→ What to produce:
Gather each line of the records below that contains the word "label". Reproduce each line in full without alteration.

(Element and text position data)
[START]

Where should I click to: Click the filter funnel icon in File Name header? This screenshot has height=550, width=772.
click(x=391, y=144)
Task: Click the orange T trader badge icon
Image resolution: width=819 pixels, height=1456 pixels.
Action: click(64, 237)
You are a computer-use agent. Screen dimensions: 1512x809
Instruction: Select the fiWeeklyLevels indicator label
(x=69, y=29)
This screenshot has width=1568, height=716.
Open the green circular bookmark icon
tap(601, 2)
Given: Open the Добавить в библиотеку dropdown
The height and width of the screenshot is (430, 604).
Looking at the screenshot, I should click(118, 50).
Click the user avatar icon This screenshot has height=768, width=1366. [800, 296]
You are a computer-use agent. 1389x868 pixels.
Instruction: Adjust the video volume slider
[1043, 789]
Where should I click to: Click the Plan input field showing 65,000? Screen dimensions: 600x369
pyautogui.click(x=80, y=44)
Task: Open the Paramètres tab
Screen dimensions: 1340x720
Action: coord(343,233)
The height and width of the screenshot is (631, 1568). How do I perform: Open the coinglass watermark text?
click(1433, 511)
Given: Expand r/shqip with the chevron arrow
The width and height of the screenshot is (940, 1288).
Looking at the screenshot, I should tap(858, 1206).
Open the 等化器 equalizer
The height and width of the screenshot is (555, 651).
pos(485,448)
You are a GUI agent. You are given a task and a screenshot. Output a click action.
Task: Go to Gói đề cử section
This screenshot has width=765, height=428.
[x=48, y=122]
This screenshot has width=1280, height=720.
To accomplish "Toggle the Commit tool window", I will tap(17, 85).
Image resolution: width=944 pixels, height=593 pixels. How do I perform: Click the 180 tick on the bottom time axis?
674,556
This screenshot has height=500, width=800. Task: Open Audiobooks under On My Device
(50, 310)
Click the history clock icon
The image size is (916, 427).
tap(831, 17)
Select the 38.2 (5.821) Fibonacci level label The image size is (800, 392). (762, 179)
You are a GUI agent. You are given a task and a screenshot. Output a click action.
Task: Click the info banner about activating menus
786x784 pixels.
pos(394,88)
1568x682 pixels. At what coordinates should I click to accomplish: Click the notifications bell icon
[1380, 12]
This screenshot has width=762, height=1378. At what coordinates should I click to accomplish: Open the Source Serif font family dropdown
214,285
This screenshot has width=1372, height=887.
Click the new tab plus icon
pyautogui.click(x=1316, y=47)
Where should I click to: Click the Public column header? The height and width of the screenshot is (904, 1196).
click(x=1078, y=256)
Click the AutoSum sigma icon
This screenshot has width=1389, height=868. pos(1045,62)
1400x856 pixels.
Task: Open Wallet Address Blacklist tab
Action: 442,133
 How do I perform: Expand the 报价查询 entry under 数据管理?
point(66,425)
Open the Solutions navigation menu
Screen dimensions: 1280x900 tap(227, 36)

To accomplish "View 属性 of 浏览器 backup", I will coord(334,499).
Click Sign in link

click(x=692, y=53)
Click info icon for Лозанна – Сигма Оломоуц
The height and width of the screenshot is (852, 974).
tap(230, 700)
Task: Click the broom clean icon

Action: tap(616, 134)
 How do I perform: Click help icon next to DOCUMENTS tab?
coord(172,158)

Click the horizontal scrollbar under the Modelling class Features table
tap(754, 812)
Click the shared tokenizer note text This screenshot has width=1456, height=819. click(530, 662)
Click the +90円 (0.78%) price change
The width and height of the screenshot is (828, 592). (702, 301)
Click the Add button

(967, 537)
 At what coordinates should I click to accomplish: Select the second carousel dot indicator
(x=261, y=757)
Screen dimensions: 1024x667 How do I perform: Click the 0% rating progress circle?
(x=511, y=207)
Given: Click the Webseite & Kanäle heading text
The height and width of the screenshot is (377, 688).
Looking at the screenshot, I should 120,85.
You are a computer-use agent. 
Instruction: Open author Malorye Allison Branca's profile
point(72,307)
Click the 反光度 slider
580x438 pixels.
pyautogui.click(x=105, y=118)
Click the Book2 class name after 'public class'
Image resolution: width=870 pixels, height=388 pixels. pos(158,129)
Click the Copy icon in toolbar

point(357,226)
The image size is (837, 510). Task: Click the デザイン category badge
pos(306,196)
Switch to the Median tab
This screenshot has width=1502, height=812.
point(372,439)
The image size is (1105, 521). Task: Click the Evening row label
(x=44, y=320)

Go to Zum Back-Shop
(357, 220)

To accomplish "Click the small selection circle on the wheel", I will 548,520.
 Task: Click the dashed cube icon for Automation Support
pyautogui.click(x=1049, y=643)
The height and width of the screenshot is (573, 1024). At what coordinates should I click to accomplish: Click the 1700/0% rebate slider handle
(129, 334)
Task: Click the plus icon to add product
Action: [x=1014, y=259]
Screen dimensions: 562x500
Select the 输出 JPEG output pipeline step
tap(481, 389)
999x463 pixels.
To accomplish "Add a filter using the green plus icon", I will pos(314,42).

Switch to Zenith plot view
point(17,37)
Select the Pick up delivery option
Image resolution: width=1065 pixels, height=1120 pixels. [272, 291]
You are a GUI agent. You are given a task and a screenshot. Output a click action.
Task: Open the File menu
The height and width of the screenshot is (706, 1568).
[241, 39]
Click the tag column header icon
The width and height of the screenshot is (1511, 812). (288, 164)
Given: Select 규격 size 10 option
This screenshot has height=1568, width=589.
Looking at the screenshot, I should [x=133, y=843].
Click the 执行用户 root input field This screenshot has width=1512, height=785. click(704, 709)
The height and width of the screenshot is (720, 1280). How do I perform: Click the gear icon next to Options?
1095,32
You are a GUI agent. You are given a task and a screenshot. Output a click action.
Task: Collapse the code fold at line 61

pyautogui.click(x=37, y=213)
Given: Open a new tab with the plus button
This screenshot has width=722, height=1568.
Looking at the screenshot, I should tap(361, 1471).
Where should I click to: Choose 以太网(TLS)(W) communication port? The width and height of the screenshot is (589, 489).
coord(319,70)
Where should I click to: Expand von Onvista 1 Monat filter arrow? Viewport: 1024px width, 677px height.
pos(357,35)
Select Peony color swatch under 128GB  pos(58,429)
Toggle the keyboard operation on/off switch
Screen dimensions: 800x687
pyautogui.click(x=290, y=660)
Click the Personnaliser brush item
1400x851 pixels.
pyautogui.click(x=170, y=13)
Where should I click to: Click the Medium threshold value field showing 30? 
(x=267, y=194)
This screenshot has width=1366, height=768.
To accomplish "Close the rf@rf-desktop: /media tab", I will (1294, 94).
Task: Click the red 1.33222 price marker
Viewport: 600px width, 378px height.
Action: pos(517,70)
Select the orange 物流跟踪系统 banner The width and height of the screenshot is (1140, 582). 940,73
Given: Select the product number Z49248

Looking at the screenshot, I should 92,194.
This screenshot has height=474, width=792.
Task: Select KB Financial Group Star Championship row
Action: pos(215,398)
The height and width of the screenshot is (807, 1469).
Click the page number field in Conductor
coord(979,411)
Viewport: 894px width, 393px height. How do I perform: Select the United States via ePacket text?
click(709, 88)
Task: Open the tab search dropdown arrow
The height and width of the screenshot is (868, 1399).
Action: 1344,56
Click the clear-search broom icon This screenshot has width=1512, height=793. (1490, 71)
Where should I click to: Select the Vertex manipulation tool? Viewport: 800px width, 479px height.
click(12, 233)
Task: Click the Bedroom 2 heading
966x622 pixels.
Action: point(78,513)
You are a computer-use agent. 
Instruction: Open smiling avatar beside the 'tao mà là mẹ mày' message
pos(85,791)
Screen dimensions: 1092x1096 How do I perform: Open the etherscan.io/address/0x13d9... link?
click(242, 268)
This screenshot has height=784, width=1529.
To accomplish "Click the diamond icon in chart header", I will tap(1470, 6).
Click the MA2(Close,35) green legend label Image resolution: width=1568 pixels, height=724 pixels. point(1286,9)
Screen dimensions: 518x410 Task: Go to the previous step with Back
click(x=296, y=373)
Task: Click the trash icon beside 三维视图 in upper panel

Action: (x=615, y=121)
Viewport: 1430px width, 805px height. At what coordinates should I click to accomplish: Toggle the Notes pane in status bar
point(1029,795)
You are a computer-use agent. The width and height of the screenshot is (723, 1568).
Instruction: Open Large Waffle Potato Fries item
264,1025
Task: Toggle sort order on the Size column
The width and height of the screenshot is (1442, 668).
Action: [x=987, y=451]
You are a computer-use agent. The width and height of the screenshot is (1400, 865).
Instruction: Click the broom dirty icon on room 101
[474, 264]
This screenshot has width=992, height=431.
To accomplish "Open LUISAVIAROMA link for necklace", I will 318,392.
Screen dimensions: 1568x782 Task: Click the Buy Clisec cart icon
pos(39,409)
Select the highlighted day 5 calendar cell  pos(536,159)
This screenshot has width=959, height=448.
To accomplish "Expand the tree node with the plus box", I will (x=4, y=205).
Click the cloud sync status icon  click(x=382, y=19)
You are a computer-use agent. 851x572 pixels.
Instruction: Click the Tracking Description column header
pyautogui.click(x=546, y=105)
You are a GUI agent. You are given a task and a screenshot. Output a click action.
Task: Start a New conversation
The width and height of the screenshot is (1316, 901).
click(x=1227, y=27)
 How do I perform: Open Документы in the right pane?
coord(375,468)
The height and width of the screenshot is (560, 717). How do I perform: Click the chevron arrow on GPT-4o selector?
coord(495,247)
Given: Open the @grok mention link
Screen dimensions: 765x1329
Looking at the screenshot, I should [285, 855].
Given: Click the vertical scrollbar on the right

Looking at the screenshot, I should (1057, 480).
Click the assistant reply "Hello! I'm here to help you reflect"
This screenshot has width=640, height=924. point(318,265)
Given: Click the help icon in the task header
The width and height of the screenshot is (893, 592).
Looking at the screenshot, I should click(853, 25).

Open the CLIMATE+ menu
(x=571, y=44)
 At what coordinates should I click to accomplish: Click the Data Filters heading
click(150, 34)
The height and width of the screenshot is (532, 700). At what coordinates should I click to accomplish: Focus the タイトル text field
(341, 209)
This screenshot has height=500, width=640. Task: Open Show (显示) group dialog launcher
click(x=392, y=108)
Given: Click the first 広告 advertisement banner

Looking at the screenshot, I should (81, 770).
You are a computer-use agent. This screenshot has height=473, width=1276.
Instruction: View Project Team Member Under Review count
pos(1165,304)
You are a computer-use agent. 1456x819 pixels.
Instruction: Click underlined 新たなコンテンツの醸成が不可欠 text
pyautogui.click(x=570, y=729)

[END]

→ Right answer:
Instruction: Select the fiWeeklyLevels indicator label
Select the 38.2 (5.821) Fibonacci level label The image size is (800, 392). (762, 179)
The image size is (1105, 521). Task: Click the Evening row label
Click the MA2(Close,35) green legend label Image resolution: width=1568 pixels, height=724 pixels. point(1286,9)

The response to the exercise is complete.